When you consider landing pages in the context of advertising, the banana is even more important. After clicking on an ad, customers are landing on your site in a state of half-blindness, they don’t know what to expect or what they’re getting themselves into and they’re trusting the internet Gods to take them to a helpful place. For that reason, a retailer’s landing page has to be able to efficiently answer three general questions that go through an arriving customer’s mind:

  1. What can I do here?
  2. Why should I do it here and not someplace else?
  3. Where do I start?

By addressing those three questions upfront you’ll save your customers a lot of confusion, and you’ll be better able to present them with a banana. If I’m a customer looking to comparison shop for polo shirts, a good landing page will show that I can buy polo shirts here, suggest that this website is the be all and end all of locations to purchase polo shirts, and use an interface for sorting through styles, price points, and brands of polo shirts that is recognizable and intuitive. This would likely be a well designed sub-category page.

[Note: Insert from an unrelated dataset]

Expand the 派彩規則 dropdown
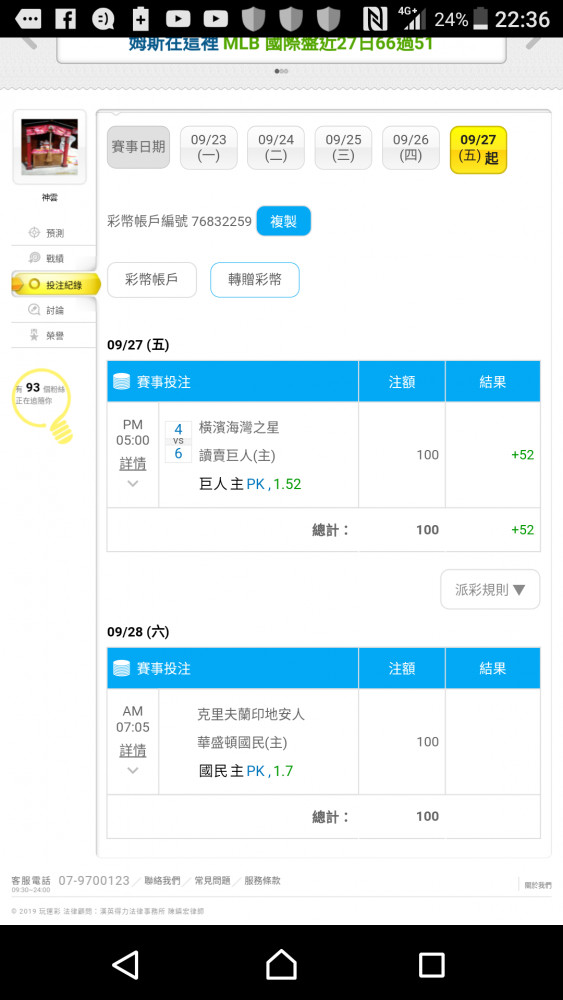 pyautogui.click(x=490, y=589)
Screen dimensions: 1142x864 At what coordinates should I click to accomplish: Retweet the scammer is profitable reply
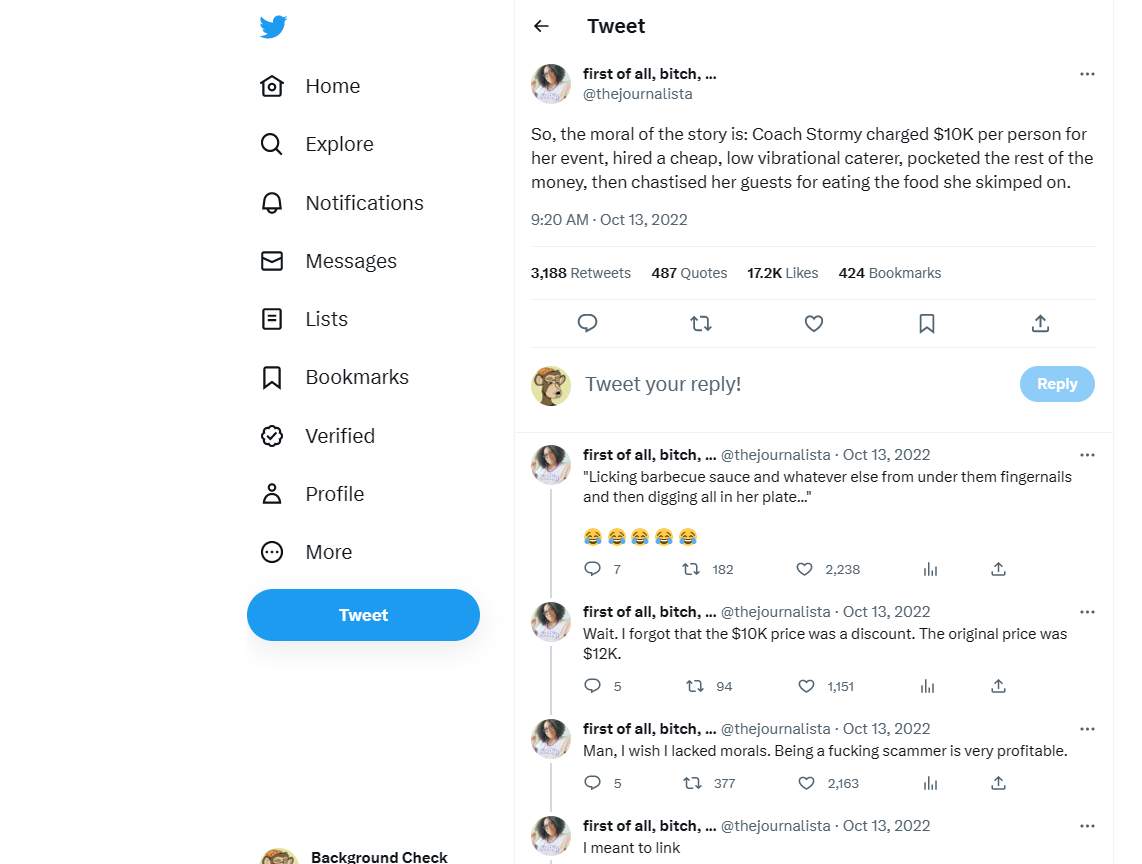pyautogui.click(x=692, y=783)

I spend a lot of time evaluating landing pages for our clients, and over the past few months I’ve seen landing pages that fall over the spectrum between good and bad. But the other day I saw one of the worst landing pages yet, and thankfully it wasn’t from one of our clients and it wasn’t the end result of a paid search advertisement. Recently, the bank HSBC has been advertising all over the New York Times website. They’re paying for the top two ads on the page, and though display ads online don’t cost nearly as much as they do in print, I’m guessing that the ad spots pictured below probably aren’t cheap.

The term “private banking” caught my eye, and I was curious to find out more about private banking and HSBC in general, so I bit my lip, furrowed by brow, clicked the ad, and landed on the following page.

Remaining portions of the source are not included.